=== PROBLEM ===
Copy the entries below from the first line through the line containing "Action: pos(455,194)", inclusive, with "Control Center" replaced by "Notification Center" and everything else unchanged.

=== RAW DATA ===

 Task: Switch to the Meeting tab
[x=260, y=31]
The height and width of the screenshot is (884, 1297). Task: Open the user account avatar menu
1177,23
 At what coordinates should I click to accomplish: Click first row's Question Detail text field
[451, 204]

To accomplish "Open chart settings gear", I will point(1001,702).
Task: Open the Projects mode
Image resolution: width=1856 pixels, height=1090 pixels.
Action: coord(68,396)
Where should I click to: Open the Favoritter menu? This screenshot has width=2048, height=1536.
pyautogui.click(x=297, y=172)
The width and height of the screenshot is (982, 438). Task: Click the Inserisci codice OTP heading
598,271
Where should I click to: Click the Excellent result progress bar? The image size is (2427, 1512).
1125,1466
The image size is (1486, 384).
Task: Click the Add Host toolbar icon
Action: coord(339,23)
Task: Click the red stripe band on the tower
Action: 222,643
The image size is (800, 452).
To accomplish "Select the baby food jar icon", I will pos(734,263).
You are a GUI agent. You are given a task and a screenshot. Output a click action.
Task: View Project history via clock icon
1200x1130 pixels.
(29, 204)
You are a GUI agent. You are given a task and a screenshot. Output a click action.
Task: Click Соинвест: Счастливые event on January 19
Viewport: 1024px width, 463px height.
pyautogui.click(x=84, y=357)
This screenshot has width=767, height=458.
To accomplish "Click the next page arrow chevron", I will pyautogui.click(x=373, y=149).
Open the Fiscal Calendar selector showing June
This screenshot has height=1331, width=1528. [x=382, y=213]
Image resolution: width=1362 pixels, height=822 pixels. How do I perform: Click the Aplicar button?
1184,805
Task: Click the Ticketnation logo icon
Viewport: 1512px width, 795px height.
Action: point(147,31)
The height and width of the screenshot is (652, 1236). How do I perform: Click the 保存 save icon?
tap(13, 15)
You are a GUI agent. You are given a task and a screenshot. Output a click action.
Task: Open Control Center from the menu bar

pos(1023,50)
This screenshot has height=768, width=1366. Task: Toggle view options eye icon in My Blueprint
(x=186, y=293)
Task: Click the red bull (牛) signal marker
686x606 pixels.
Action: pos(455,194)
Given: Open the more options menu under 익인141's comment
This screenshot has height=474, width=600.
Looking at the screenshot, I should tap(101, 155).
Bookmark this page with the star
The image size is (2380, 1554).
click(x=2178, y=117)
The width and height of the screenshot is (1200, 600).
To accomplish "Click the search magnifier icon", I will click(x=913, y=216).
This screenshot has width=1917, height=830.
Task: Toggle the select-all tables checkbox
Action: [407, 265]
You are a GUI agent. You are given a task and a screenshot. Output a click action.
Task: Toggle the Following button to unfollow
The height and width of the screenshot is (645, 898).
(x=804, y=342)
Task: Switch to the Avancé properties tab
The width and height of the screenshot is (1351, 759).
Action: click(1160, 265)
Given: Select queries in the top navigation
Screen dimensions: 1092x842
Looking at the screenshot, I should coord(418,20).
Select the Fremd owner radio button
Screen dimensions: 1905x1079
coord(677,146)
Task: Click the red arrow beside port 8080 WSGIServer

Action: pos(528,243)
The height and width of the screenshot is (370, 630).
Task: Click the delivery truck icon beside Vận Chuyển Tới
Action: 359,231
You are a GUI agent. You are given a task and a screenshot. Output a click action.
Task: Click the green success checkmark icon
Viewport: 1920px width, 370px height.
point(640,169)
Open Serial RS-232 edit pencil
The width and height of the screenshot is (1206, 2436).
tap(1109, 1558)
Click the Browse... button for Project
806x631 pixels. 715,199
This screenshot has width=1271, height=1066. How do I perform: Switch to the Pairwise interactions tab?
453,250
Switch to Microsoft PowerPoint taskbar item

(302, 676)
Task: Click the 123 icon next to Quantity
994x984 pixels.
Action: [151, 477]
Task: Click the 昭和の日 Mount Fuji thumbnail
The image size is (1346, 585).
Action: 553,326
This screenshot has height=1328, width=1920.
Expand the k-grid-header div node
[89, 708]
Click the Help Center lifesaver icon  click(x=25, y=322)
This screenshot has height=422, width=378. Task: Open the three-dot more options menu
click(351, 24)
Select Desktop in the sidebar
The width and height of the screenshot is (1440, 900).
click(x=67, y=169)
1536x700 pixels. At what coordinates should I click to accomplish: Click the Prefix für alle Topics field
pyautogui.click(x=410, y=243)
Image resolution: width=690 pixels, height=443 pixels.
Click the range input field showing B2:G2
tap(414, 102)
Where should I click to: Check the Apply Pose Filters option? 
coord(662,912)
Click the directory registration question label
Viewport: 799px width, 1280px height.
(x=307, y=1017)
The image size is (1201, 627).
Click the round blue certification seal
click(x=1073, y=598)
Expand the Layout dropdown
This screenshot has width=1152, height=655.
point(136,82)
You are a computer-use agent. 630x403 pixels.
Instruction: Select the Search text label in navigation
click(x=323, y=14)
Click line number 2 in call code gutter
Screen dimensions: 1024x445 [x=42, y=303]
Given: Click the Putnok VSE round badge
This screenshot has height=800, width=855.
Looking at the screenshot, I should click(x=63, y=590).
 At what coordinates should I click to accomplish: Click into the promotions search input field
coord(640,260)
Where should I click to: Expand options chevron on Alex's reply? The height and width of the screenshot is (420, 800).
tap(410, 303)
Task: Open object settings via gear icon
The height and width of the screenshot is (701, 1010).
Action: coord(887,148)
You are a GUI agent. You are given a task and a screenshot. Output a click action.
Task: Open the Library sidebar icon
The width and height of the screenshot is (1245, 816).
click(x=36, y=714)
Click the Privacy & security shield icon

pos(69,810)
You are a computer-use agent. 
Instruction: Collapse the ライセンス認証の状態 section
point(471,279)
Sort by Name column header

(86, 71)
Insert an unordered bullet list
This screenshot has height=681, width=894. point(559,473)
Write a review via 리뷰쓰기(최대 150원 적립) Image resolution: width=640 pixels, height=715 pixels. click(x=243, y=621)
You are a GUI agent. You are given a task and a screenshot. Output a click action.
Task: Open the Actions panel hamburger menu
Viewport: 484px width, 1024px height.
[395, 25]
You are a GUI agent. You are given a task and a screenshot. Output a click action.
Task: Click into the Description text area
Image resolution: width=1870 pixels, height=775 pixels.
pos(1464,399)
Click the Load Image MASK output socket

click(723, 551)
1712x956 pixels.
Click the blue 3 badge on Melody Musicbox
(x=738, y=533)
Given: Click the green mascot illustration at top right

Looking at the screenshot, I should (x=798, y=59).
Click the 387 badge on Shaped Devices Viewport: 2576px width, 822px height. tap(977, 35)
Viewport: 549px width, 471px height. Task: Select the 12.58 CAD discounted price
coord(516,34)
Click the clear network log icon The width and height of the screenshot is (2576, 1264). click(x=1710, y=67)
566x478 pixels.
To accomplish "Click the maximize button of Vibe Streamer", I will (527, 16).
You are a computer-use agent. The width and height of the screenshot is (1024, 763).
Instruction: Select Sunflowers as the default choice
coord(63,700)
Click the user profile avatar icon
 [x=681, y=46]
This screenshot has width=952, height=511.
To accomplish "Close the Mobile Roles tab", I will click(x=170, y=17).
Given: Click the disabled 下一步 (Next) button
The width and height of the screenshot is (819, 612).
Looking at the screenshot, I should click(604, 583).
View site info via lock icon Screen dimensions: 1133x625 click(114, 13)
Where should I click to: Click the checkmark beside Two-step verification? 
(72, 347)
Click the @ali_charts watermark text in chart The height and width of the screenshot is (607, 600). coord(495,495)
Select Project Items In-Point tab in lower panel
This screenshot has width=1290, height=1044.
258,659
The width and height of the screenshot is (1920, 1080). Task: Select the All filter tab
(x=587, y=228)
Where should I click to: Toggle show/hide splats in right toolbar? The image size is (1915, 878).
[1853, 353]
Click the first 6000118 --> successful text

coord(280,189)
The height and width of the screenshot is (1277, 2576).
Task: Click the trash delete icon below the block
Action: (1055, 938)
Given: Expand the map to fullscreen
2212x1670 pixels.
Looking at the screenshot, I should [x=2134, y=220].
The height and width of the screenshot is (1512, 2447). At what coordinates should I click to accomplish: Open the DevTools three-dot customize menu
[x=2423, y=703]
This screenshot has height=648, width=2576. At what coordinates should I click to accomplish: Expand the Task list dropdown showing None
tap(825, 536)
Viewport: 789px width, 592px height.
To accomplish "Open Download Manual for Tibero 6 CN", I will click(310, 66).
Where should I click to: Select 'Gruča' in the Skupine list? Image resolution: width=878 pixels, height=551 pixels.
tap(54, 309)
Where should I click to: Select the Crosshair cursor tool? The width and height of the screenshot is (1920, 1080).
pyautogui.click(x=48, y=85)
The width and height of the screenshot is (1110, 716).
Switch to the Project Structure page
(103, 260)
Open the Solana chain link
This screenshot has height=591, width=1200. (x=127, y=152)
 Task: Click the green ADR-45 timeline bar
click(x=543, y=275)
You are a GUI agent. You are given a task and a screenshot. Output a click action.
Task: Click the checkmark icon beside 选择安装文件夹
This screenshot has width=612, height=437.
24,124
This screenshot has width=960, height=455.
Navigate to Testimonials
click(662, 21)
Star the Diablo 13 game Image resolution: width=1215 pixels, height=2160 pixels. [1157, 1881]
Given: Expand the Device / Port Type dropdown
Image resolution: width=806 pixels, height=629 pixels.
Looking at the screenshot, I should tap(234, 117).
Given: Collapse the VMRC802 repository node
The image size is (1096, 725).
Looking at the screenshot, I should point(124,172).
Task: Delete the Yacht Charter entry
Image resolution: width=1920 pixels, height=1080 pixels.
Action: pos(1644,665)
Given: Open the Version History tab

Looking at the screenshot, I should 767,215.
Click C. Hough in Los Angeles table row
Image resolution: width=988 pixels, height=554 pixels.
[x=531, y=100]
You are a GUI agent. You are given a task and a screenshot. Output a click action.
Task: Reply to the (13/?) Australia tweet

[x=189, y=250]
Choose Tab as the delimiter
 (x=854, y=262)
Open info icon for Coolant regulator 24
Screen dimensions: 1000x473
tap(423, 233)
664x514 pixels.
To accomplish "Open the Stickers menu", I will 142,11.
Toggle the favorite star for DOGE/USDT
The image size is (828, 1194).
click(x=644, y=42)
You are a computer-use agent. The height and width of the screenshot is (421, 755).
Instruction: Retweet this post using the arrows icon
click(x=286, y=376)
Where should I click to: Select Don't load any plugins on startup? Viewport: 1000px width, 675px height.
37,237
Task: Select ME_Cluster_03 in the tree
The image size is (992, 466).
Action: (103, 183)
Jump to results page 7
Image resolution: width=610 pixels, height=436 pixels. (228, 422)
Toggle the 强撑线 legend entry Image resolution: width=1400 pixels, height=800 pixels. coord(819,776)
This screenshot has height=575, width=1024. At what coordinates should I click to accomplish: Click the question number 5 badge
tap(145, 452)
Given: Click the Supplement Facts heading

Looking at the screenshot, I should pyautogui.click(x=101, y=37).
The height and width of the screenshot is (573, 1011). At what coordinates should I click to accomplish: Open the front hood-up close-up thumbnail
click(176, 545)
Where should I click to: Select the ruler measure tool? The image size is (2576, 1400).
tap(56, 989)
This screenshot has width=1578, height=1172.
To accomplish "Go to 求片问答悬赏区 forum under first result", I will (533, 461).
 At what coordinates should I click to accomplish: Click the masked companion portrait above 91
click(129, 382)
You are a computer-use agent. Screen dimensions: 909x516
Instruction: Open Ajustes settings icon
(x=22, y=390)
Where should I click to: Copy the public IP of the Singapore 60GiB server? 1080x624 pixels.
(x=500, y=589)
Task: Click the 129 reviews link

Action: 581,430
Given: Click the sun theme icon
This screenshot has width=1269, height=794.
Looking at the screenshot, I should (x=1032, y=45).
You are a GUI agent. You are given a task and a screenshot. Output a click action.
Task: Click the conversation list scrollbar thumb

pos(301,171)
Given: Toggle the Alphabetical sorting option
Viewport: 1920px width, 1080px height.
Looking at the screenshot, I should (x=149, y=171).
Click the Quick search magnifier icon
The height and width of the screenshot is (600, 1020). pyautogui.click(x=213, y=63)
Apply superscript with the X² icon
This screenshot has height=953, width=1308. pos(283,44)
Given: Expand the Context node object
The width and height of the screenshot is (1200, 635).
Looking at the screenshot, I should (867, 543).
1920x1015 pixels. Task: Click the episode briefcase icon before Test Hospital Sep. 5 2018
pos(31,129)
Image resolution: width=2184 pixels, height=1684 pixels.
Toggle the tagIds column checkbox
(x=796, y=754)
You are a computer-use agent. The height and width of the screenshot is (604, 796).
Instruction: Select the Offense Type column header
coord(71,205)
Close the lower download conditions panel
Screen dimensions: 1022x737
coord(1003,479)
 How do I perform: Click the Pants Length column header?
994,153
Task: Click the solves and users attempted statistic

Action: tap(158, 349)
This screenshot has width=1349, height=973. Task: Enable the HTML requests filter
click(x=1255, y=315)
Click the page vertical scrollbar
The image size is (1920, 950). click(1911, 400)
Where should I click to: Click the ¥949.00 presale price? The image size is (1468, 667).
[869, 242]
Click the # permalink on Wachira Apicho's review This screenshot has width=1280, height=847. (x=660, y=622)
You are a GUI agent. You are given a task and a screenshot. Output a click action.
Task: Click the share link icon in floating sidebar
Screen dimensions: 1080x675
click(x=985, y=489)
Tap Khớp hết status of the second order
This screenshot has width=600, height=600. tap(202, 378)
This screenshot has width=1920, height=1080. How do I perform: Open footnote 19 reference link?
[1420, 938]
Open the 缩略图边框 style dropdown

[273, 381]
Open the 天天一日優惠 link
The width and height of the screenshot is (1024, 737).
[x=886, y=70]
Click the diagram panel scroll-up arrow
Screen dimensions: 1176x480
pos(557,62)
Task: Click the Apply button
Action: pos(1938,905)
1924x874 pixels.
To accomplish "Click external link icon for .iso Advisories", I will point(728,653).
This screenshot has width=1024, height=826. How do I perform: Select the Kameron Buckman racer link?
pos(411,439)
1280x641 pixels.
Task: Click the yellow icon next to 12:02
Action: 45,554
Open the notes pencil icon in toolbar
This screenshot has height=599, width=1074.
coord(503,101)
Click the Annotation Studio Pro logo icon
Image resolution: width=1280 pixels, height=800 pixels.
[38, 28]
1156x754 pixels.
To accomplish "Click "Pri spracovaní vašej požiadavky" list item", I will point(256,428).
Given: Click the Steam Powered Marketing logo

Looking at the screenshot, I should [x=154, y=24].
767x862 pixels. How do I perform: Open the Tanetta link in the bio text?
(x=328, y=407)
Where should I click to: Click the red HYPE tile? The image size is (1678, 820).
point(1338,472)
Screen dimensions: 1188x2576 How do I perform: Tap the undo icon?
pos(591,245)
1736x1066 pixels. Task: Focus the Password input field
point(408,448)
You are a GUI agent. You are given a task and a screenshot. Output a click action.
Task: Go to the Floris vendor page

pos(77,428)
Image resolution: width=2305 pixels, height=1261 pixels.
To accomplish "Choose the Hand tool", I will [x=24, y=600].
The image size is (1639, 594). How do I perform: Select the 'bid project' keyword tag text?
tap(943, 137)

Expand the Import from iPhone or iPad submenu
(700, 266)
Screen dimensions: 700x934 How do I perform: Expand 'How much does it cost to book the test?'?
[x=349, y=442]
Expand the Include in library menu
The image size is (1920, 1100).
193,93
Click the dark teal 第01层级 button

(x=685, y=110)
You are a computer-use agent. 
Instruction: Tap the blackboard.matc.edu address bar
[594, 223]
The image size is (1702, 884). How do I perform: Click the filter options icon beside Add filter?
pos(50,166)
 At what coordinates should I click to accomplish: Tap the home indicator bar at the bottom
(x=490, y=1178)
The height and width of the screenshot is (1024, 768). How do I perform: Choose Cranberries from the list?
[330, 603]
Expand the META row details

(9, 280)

=== OUTPUT OF THE TASK ===
 Task: Switch to the Meeting tab
[x=260, y=31]
The height and width of the screenshot is (884, 1297). Task: Open the user account avatar menu
1177,23
 At what coordinates should I click to accomplish: Click first row's Question Detail text field
[451, 204]

To accomplish "Open chart settings gear", I will point(1001,702).
Task: Open the Projects mode
Image resolution: width=1856 pixels, height=1090 pixels.
Action: coord(68,396)
Where should I click to: Open the Favoritter menu? This screenshot has width=2048, height=1536.
pyautogui.click(x=297, y=172)
The width and height of the screenshot is (982, 438). Task: Click the Inserisci codice OTP heading
598,271
Where should I click to: Click the Excellent result progress bar? The image size is (2427, 1512).
1125,1466
The image size is (1486, 384).
Task: Click the Add Host toolbar icon
Action: coord(339,23)
Task: Click the red stripe band on the tower
Action: 222,643
The image size is (800, 452).
To accomplish "Select the baby food jar icon", I will pos(734,263).
You are a GUI agent. You are given a task and a screenshot. Output a click action.
Task: View Project history via clock icon
1200x1130 pixels.
(29, 204)
You are a GUI agent. You are given a task and a screenshot. Output a click action.
Task: Click Соинвест: Счастливые event on January 19
Viewport: 1024px width, 463px height.
pyautogui.click(x=84, y=357)
This screenshot has width=767, height=458.
To accomplish "Click the next page arrow chevron", I will pyautogui.click(x=373, y=149).
Open the Fiscal Calendar selector showing June
This screenshot has height=1331, width=1528. [x=382, y=213]
Image resolution: width=1362 pixels, height=822 pixels. How do I perform: Click the Aplicar button?
1184,805
Task: Click the Ticketnation logo icon
Viewport: 1512px width, 795px height.
Action: point(147,31)
The height and width of the screenshot is (652, 1236). How do I perform: Click the 保存 save icon?
tap(13, 15)
You are a GUI agent. You are given a task and a screenshot. Output a click action.
Task: Open Notification Center from the menu bar

pos(1023,50)
This screenshot has height=768, width=1366. Task: Toggle view options eye icon in My Blueprint
(x=186, y=293)
Task: Click the red bull (牛) signal marker
686x606 pixels.
Action: pos(455,194)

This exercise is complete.